Roma, 9 nov – Epocale svolta nel panorama politico in Birmania: dopo sessanta anni di governo dittatoriale il partito dei colonnelli ammette la sconfitta nelle elezioni svolte ieri.
«Abbiamo perso», ha dichiarato il presidente ad interim del Usdp, Htay Oo, intervistato da Reuters.
Non ci sono ancora i dati ufficiali ma anche l’emittente nazionale cinese Cctv lo avrebbe annunciato con un tweet.
Sembra infatti che il partito di governo, il temuto e odiato Usdp, sia stato nettamente sconfitto e relegato nella proporzione di seggi che in passato la giunta militare si era preoccupata di attribuirsi per legge pari in ogni caso ad un ingombrante 25%.

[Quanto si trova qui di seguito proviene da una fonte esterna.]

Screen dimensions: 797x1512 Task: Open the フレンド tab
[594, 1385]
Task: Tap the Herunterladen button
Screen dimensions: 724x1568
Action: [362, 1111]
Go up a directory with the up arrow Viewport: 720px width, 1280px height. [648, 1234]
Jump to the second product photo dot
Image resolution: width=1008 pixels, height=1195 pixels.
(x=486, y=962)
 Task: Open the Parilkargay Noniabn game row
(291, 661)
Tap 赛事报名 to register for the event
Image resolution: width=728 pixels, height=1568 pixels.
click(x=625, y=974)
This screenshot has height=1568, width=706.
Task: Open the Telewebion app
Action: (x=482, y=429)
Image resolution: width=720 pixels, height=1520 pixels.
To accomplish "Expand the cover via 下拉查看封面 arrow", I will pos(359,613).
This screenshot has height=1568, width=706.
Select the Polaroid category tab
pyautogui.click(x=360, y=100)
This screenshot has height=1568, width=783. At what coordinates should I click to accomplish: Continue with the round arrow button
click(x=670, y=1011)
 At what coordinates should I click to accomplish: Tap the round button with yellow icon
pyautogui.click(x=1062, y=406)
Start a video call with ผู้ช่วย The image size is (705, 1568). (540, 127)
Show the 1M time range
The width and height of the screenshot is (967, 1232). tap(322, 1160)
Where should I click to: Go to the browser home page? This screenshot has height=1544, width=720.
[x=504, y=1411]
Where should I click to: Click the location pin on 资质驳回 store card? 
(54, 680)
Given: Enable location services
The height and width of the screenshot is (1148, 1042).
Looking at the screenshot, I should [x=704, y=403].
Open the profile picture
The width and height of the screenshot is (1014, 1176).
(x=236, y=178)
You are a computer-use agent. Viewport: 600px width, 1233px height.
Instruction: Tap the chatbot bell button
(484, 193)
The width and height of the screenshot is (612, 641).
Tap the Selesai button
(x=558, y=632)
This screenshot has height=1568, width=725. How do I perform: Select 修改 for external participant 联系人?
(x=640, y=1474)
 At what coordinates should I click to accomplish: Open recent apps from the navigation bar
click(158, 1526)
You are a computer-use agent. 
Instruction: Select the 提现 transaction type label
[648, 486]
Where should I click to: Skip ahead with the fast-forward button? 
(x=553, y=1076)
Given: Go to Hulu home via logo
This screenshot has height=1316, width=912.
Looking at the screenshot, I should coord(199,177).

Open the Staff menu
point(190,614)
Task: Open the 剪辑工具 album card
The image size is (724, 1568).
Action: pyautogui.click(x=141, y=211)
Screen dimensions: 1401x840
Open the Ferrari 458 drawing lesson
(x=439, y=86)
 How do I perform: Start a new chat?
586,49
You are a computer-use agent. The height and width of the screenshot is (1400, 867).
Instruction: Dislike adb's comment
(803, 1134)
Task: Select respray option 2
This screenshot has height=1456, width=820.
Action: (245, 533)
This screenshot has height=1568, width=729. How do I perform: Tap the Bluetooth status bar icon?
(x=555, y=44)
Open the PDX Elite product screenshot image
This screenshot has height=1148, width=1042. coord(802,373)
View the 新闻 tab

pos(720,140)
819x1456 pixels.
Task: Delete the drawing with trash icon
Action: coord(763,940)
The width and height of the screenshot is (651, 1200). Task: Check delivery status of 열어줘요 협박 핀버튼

L’eroina della libertà in Birmania, la Signora Aung San Suu Kyi non si sbilancia in dichiarazioni di vittoria ben sapendo quanto precaria sia la situazione nel paese di fatto ancora totalmente controllato dai militari e ammette che “è troppo presto per parlare del risultato, ma credo che ne abbiate tutti un’idea”. Più fiducioso ed entusiasta è apparso il fondatore del partito, l’ottantottenne Tin Oo, che alla vigilia aveva dichiarato ai media un secco “Vinceremo”.
I dati parziali infatti sembrano confermare tale entusiasmo, con una percentuale che tocca l’ottanta percento nelle regioni centrali e il sessantacinque nelle zone delle etnie Mon e Kayin e si attendono ancora i risultati degli altri stati etnici, da sempre vittime della brutalità della giunta militare.
Secondo la costituzione, al partito della Kyi servirebbero i due terzi della camera per formare un governo in piena autonomia che se riuscisse sarebbe il primo governo democraticamente eletto da sessanta anni in Birmania.
Il vecchio establishment rimarrà rappresentato in Parlamento, almeno fino a che non si riformi la costituzione e si cancelli la quota fissa spettante al vecchio partito di governo, non si sa quindi se i nuovi leader democratici del paese dovranno almeno in un primo momento negoziare un potere condiviso per garantire una transizione quanto più pacifica.
Altro sasso sulla strada della piena rappresentanza democratica birmana è l’articolo della costituzione 59 F che impedisce ad una donna madre di cittadini stranieri, come è la Signora Aung San Suu Kyi, di ricoprire la carica di presidente della repubblica essendo i figli cittadini britannici come il loro defunto padre.
Il presidente Thein Sein, il generalissimo, quarto uomo più potente- e odiato- del paese ha ammesso che il risultato sarà rispettato, fatto che sarebbe una novità, viste le ultime reazioni della giunta ai risultati elettorali nel 1988, nel 1990 e ancora nel 2010, al tempo totalmente ignorati.
Sulle elezioni hanno vigilato circa 10.000 osservatori guidati da Alexander Lambsdorff capo della missione di osservatori dell’Unione europea: “In nessun Paese le elezioni sono perfette”, ha dichiarato ma oggi sembra che in ogni caso non si siano registrati episodi allarmanti se si esclude però l’esclusione dal voto di centinaia di migliaia di musulmani della etnia Rohingya, perseguitati dal regime e la denuncia del ministro dei trasporti che arrivato al seggio ha scoperto che qualcun aveva già votato al posto suo con il suo nome.